El tribunal de Murcia ha ordenado que Google y Huawei testifiquen en el proceso que investiga el impacto de NewPlay en la piratería. Según la denuncia, esta app facilitaba el acceso a emisiones ilegales de los partidos de LaLiga, y las tecnológicas no solo permitieron su distribución en la Play Store y AppGallery, sino que también obtuvieron beneficios económicos.

La situación ha escalado hasta el punto de que se ha exigido que la app sea eliminada completamente de los dispositivos de los usuarios. Sin embargo, esta medida aún no se ha aplicado en su totalidad, lo que ha llevado a Javier Tebas a insistir en la responsabilidad de las compañías que facilitan la distribución de aplicaciones similares.

NewPlay es una app IPTV que permite a los usuarios acceder ha contenido a través de listas de reproducción en formato M3U. Estas contienen enlaces a fuentes externas que pueden ofrecer retransmisiones de eventos deportivos, canales de televisión o películas sin la autorización de sus propietarios. Además, contaba con más de 900.000 descargas solo en España.

El problema es que no proporciona directamente contenido pirateado, sino que funciona como un reproductor en el que los usuarios pueden cargar estas listas de enlaces. A pesar de ello, LaLiga sostiene que su existencia facilita el acceso a emisiones ilegales y, por tanto, debe ser considerada una herramienta de piratería.

Desde el punto de vista legal, la defensa de NewPlay argumenta que la aplicación en sí misma no infringe derechos de autor, ya que no almacena ni transmite contenido ilegal. Sin embargo, Javier Tebas ha dejado claro que, para él, la responsabilidad recae sobre las plataformas que permiten su distribución, en este caso Google y Huawei.

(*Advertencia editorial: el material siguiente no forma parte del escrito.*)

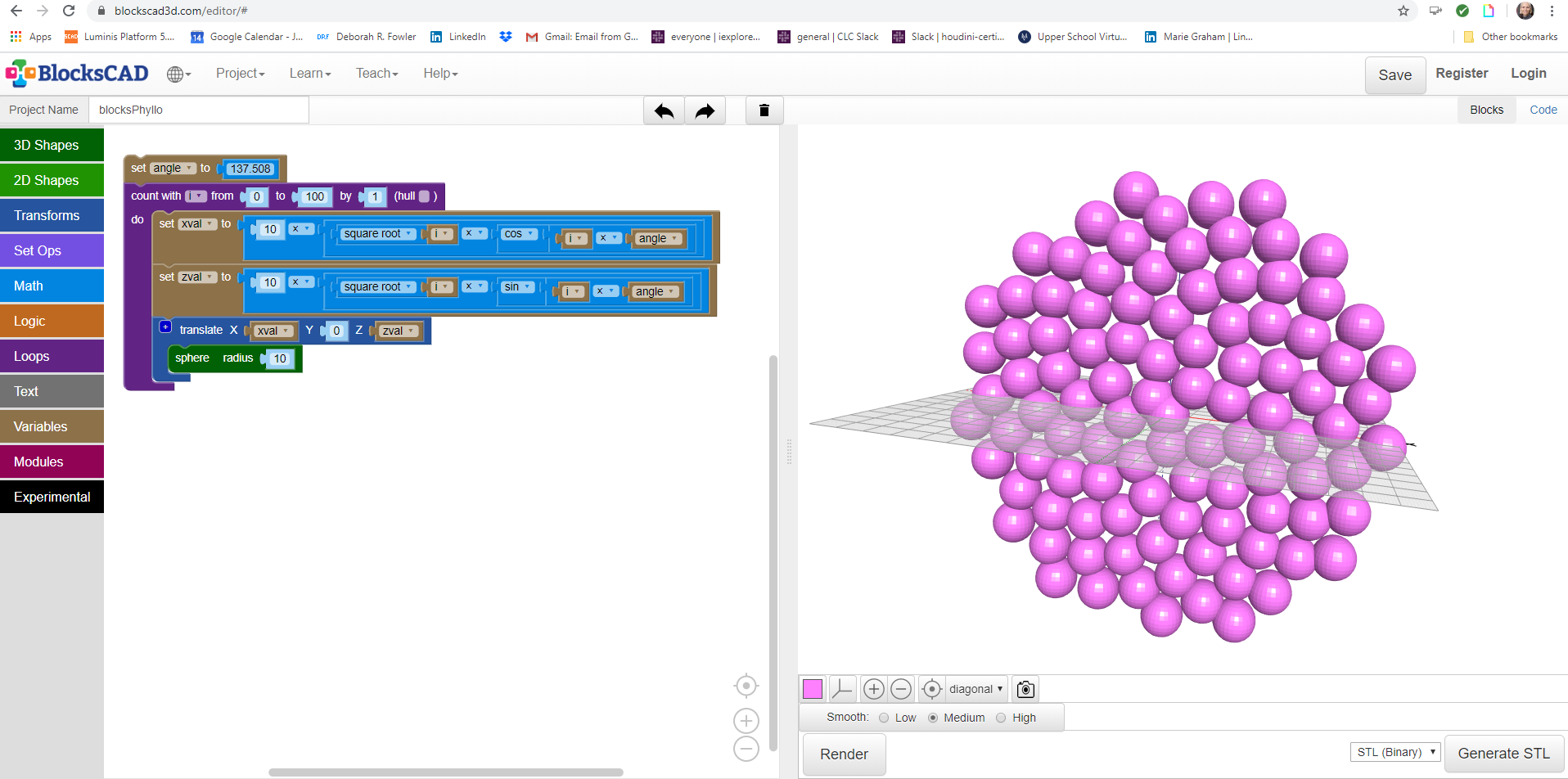Open the STL (Binary) format dropdown
Screen dimensions: 1568x779
pyautogui.click(x=1395, y=752)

Por este motivo, busca establecer un precedente que permita responsabilizar a las grandes tecnológicas por las ganancias obtenidas a través de la piratería, una postura que podría cambiar las reglas del juego en la lucha contra la distribución ilegal de contenido.

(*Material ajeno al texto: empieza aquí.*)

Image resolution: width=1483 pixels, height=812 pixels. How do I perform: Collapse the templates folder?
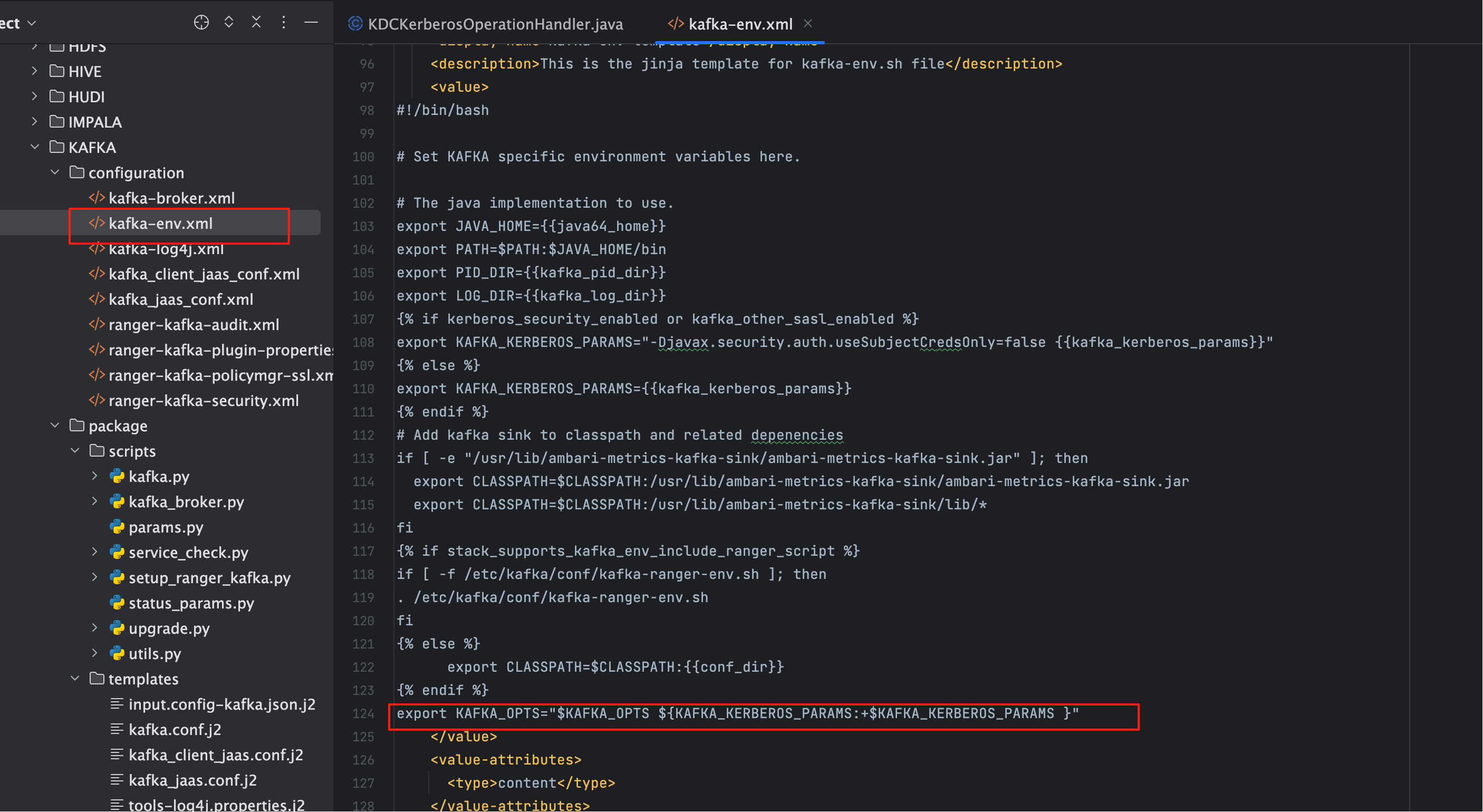75,679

LaLiga intensifica su lucha: bloqueo masivo de direcciones IP

Además de la batalla contra las aplicaciones, LaLiga ha emprendido una ofensiva contra la infraestructura de internet que facilita la piratería. En los últimos meses, la organización ha bloqueado direcciones IP asociadas a Cloudflare, con el objetivo de frenar la retransmisión ilegal de partidos.

En esta lucha, Javier Tebas y compañía cuentan con el respaldo de Telefónica, Mediapro y EGEDA, que apoyan su estrategia de cerrar cualquier vía que permita la difusión no autorizada de los encuentros de fútbol. 

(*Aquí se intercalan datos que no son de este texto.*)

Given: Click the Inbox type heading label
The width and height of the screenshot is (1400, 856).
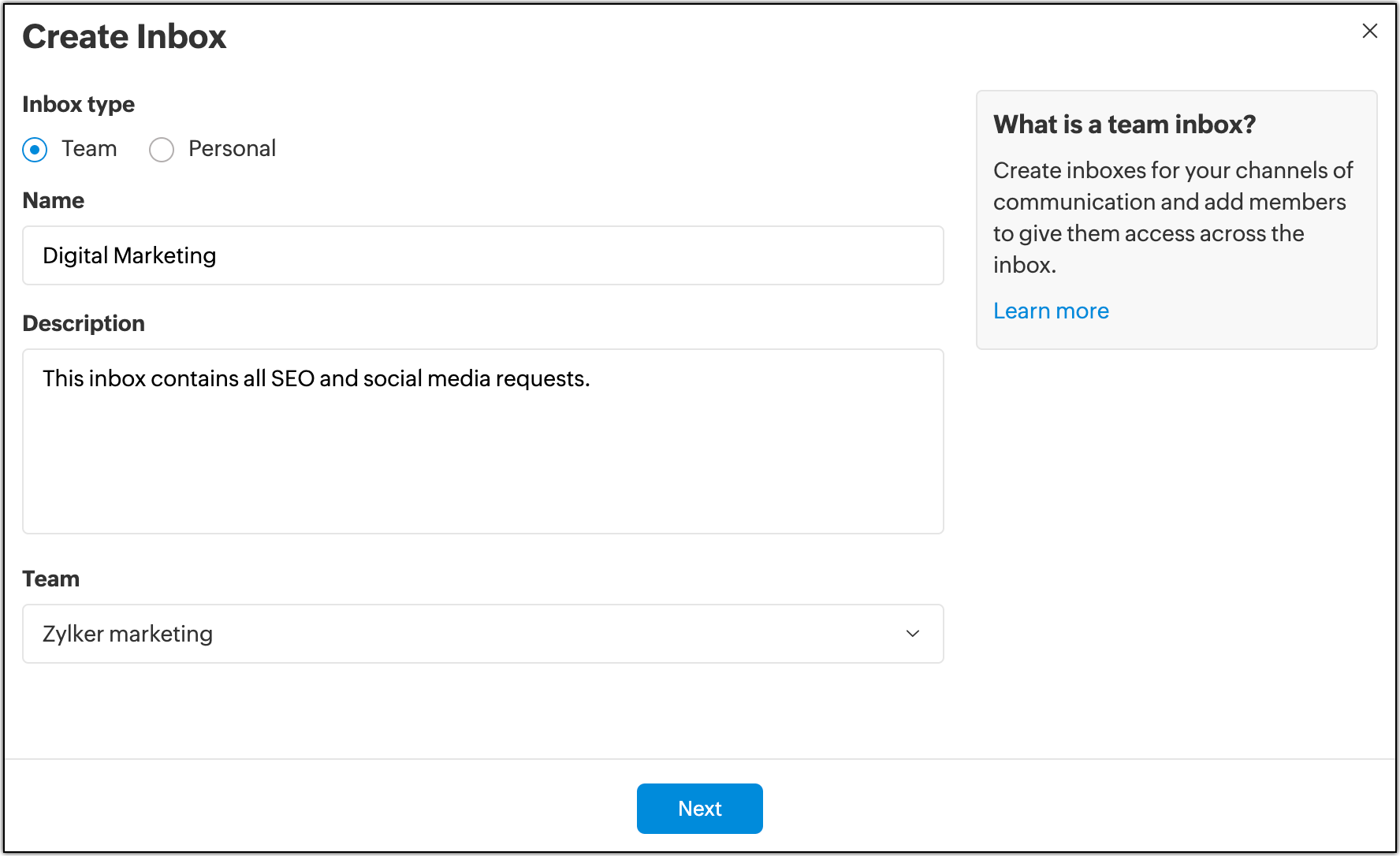Looking at the screenshot, I should [79, 104].
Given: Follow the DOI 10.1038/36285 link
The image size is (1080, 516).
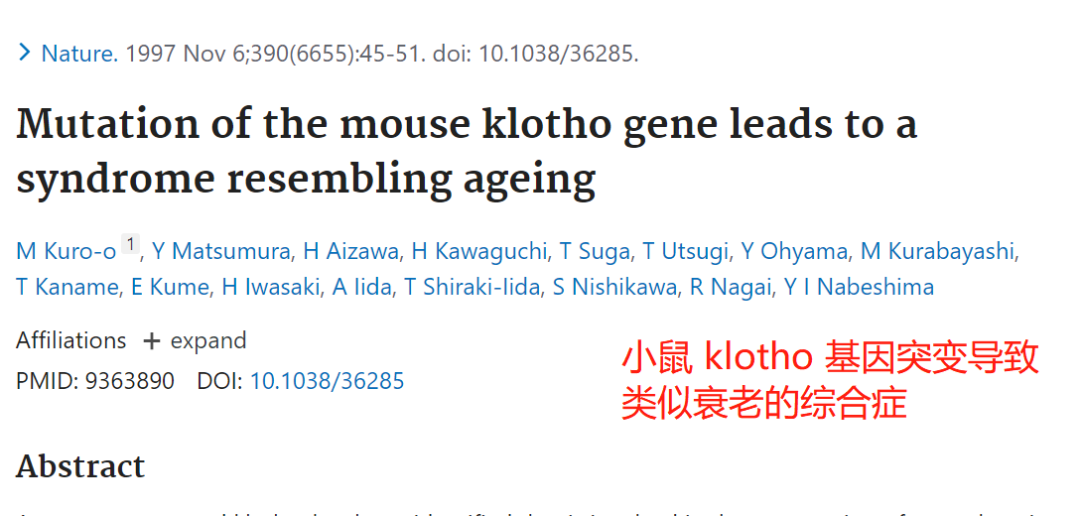Looking at the screenshot, I should tap(326, 381).
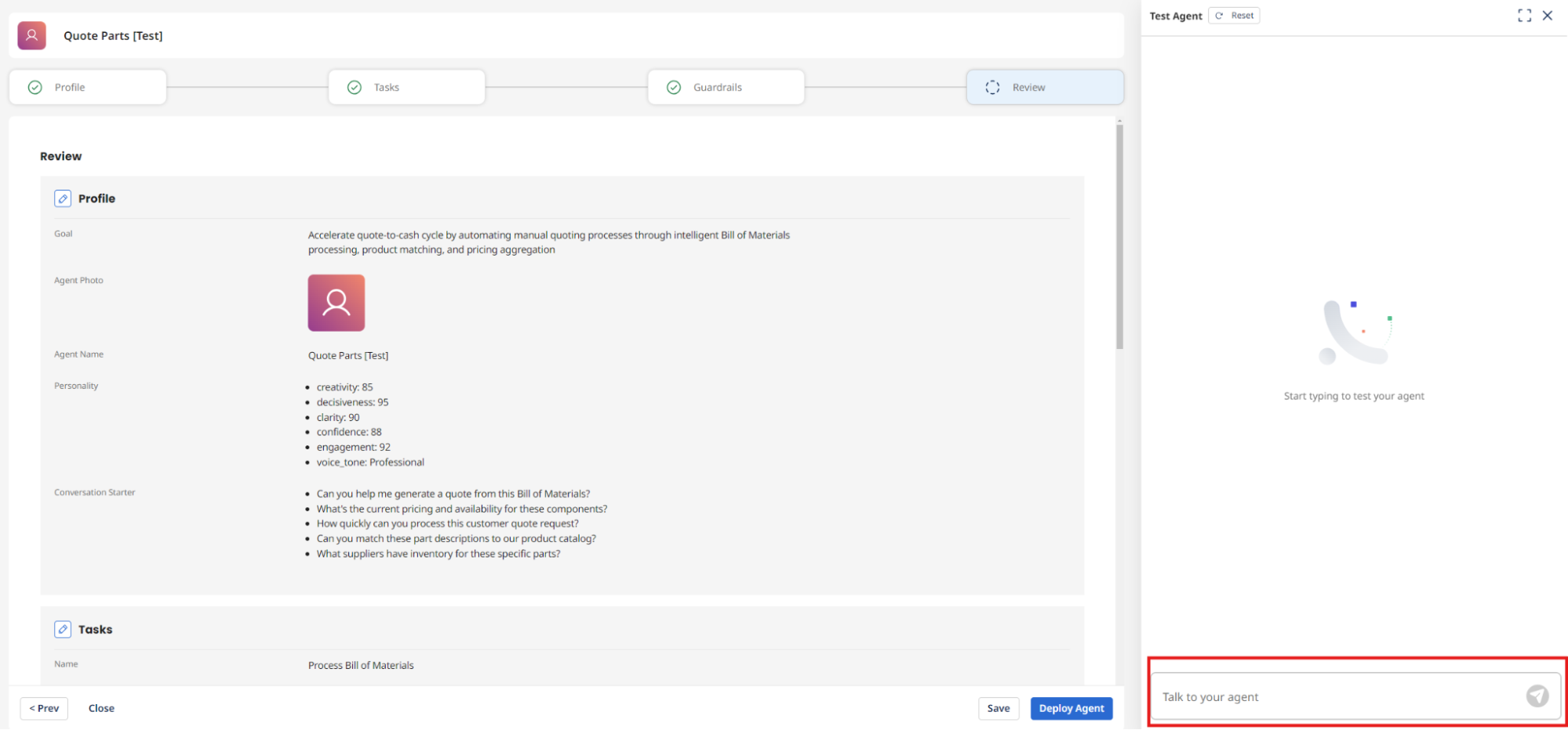Switch to the Tasks step tab
This screenshot has height=730, width=1568.
406,87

Sin embargo, los efectos de estos bloqueos han generado controversia, ya que han afectado a webs legítimas de medios de comunicación, tiendas online e incluso páginas de particulares que nada tienen que ver con las transmisiones ilegales.

El impacto de estas restricciones ha sido tan grande que algunos expertos en telecomunicaciones advierten que la estrategia de LaLiga podría estar teniendo un efecto contrario al deseado. En lugar de frenar la piratería, la caída de páginas y servicios podría empujar a más usuarios a buscar alternativas ilegales que les ofrezcan acceso estable al contenido.

Cabe señalar que el mensaje de Javier Tebas es claro: no se quedará de brazos cruzados. La organización está tomando medidas enérgicas a nivel de aplicaciones y de infraestructura de internet, presionando a empresas como Google, Huawei y Cloudflare para que asuman su responsabilidad en la distribución de contenido ilegal.

La cuestión ahora es si estas acciones lograrán reducir realmente la piratería o si, por el contrario, provocarán un crecimiento de alternativas aún más difíciles de rastrear. Lo cierto es que la lucha está lejos de terminar, y las decisiones que se tomen en los tribunales podrían sentar un precedente con implicaciones para las plataformas digitales y los derechos de transmisión en el futuro.